Democratic Control Could Help Battle Pandemic And Inequality, And Help CRE In The Bargain
The twin crises of an ongoing pandemic and growing economic inequality threaten the long-term stability of the commercial real estate industry, according to industry leaders at Bisnow’s Chicago 2021 Economic & Political Forecast Digital Summit. But after President-elect Joe Biden takes the oath of office and New York Sen. Chuck Schumer takes over as Senate majority leader, the Democrats will have a chance to address these concerns head-on.
“The first order of business for the country is to get through the pandemic,” Waterton CEO David Schwartz said. “We do need more stimulus, because people have bills to pay and we still have eviction moratoriums, but we need to get shots in people’s arms.
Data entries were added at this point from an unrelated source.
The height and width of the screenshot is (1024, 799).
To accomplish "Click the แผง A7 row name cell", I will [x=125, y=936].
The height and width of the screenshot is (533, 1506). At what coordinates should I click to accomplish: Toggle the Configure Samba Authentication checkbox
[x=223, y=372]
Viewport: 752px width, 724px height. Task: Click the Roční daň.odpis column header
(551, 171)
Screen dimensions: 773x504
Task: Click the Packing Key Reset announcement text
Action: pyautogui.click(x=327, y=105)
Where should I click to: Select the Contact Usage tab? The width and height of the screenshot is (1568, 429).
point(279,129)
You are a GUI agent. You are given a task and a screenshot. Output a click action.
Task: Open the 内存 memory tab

Once that happens, we can recover.”
Whatever stimulus the Democrats can get through the House of Representatives and the Senate, it will have to be more thoughtful than the dollars allocated in 2020, according to Blue Vista CEO Peter Stelian.
“The stimulus that already occurred was a shotgun blast, and was not put together well,” he said.
At the same time the pandemic was vaporizing millions of low-paying jobs in the restaurant, retail and hospitality industries, much of the roughly $3 trillion in stimulus went toward propping up capital markets, he said.
“I’m a money manager, so I’m not trying to cut off my nose to spite my face, but it went to bailing out highly leveraged hedge funds.”
Other portions of last year’s stimulus were spread out in payments to the whole population, including millions of relatively affluent office workers who continued working through Zoom or other technologies.
“This was helicopter money; a lot of people got that money who were still employed, so it got packed away into savings,” Schwartz said. “This pandemic allowed the wealthy, and even middle-class people, to save even more.”
Stelian said he would prefer the new government injects funds into the sectors, and toward the people, who need it most in 2021.
Doing so will narrow the widening income gap and help real estate sectors such as multifamily, according to Collete English Dixon, executive director of Roosevelt University’s Marshall Bennett Institute of Real Estate. The millions of unemployed are a significant share of apartment renters, and landlords hamstrung by the nation’s many eviction moratoriums will struggle to pay off their loans and property taxes without more help for the unemployed.
“We’re going to have to rely on government to get us through this,” Schwartz said.
Unified Democratic control worries some in the commercial real estate industry. Higher taxes, both for corporations and wealthy individuals, are possibilities, but the unemployment crisis and the need to tackle the pandemic probably means a delay on any such plans, Dixon said.
“I think it’s in the middle to the bottom of what their priorities are in the next two years,” she said.
“We’re still in emergency mode, so I don’t think deficit spending is a worry for policymakers,” ” Schwartz added.
But all those trillions in debt will have to be addressed someday, Dixon said.
“Our debt ratio to gross domestic product is already grossly out of whack.”
Stelian said one way the incoming Biden administration could address the imbalance is to encourage more immigration, a surefire way to boost GDP.
“Our birth rate is declining, but the U.S. desperately needs more people to pay for the liabilities we've been racking up.”